Subdivision (a) of Evidence Code section 1292 requires unavailability and more before testimony can be admitted at a trial. L&B made no showing that the witnesses who testified during the criminal trial are unavailable, and a section 1292 objection was lodged by real party in interest. Summary judgment is based on all of the evidence set forth in the papers “except that to which objections have been made and sustained.” (§ 437c, subd. (c).) The trial testimony submitted by L&B in support of its summary judgment motion was inadmissible under Evidence Code section 1292, subdivision (a). Because this was the only proffered evidence tending to show that the decedent was on L&B’s premises to participate in an attempted robbery, we conclude that L&B failed to show that it did not owe a duty of care to the decedent.
The petition for writ of mandate is denied. The temporary stay is vacated. Petitioners to bear the costs of this petition.
Fukuto, J., and Nott, J., concurred.
Petitioners’ application for review by the Supreme Court was denied January 13, 1999. Mosk, J., was of the opinion that the application should be granted.
For purposes of this petition, it will be assumed that the individual selling drugs from the apartment on the date the decedent was killed was an individual named “Maurice Gladden.”
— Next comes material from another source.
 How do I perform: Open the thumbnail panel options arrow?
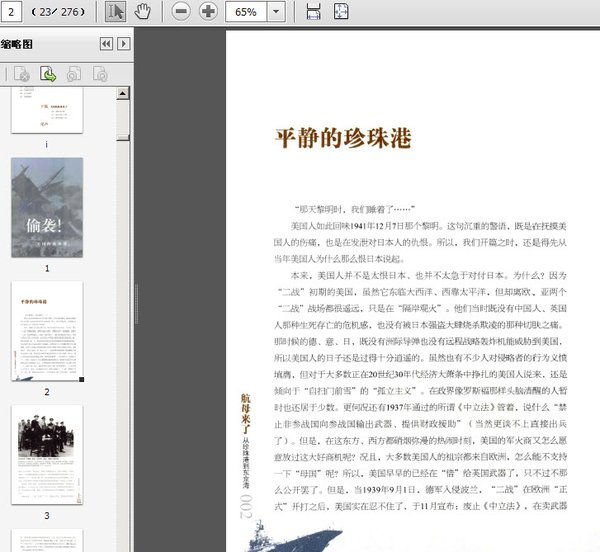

Section 847, subdivision (a) provides: “(a) An owner . . . of . . . real property, whether possessory or nonpossessory, shall not be liable to any person for any injury or death that occurs upon that property during the course of or after the commission of any of the felonies set forth in subdivision (b) by the injured or deceased person.” Subdivision (b) provides that the felonies to which the provisions of this section apply include robbery and attempted murder.
Holt refused to name the individual who went with him and Watson to the apartment either to the police or while testifying. Holt indicated it was his desire to avoid being a “snitch.” It is presumed Phillips was the third tioconspirator.
All further statutory references are to the Code of Civil Procedure unless otherwise indicated.